### RECORDS PROVIDED

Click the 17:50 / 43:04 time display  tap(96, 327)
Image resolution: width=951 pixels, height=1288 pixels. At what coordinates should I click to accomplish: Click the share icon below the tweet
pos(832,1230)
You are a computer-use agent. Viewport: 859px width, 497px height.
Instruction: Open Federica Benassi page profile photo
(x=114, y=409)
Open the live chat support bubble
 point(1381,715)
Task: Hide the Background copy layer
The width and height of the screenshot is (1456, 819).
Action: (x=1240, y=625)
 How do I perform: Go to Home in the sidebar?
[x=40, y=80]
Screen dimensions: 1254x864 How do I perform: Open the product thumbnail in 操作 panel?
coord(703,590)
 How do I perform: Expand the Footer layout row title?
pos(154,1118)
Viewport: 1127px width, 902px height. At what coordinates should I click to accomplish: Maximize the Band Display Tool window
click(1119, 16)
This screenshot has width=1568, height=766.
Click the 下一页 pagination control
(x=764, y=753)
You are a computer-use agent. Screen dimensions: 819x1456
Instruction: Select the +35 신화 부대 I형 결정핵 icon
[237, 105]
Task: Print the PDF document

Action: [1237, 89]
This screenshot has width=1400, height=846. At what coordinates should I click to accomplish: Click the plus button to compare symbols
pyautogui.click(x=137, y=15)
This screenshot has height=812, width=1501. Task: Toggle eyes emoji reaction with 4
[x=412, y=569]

######

Reproduce the entire listing above line for line, without changing a single character.

ANSWER TO THIS TASK:
Click the 17:50 / 43:04 time display  tap(96, 327)
Image resolution: width=951 pixels, height=1288 pixels. At what coordinates should I click to accomplish: Click the share icon below the tweet
pos(832,1230)
You are a computer-use agent. Viewport: 859px width, 497px height.
Instruction: Open Federica Benassi page profile photo
(x=114, y=409)
Open the live chat support bubble
 point(1381,715)
Task: Hide the Background copy layer
The width and height of the screenshot is (1456, 819).
Action: (x=1240, y=625)
 How do I perform: Go to Home in the sidebar?
[x=40, y=80]
Screen dimensions: 1254x864 How do I perform: Open the product thumbnail in 操作 panel?
coord(703,590)
 How do I perform: Expand the Footer layout row title?
pos(154,1118)
Viewport: 1127px width, 902px height. At what coordinates should I click to accomplish: Maximize the Band Display Tool window
click(1119, 16)
This screenshot has width=1568, height=766.
Click the 下一页 pagination control
(x=764, y=753)
You are a computer-use agent. Screen dimensions: 819x1456
Instruction: Select the +35 신화 부대 I형 결정핵 icon
[237, 105]
Task: Print the PDF document

Action: [1237, 89]
This screenshot has width=1400, height=846. At what coordinates should I click to accomplish: Click the plus button to compare symbols
pyautogui.click(x=137, y=15)
This screenshot has height=812, width=1501. Task: Toggle eyes emoji reaction with 4
[x=412, y=569]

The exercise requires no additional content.